**Instructions to follow**
Scan the material below and report how many lines include the string "page"; nothing else belongs in the reply.
** Opening Exercise materials block **
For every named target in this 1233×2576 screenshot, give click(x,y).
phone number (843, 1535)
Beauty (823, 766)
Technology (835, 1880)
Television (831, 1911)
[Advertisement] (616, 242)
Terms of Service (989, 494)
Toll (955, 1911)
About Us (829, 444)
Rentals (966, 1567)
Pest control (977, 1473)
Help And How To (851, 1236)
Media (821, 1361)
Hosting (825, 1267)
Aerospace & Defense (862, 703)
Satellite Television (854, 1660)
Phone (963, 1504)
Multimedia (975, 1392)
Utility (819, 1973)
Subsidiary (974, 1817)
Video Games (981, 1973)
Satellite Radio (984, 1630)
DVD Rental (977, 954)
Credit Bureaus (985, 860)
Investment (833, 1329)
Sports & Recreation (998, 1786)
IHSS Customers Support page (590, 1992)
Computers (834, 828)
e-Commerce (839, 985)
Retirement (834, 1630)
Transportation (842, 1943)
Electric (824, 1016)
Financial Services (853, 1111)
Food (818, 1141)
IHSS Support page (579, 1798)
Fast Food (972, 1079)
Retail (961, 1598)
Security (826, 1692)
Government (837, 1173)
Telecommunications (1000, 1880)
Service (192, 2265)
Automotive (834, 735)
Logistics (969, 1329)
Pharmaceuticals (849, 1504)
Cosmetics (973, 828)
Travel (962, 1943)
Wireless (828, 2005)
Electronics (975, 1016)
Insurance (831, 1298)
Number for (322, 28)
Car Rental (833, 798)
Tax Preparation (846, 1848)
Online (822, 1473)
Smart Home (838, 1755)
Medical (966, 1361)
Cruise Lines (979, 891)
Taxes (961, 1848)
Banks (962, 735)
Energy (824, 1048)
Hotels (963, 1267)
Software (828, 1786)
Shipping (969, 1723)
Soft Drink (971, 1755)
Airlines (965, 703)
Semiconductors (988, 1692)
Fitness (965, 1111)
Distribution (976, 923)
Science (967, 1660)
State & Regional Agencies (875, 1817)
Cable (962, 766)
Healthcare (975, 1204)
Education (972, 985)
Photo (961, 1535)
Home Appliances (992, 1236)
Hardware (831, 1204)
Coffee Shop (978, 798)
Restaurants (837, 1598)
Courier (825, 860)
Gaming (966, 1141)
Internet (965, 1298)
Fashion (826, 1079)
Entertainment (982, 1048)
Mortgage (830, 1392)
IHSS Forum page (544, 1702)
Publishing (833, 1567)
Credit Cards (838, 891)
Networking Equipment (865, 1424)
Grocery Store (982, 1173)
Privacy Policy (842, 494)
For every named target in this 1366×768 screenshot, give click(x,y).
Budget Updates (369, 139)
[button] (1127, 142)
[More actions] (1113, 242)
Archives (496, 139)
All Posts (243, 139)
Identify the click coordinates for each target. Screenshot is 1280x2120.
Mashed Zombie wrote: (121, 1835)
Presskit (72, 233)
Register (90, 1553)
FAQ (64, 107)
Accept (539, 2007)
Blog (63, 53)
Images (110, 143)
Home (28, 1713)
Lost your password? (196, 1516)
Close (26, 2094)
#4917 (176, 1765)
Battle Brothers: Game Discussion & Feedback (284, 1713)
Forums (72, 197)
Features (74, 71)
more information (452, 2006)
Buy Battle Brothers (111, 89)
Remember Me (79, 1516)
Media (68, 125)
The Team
** Closing Exercise materials block **
**Exercise output**
3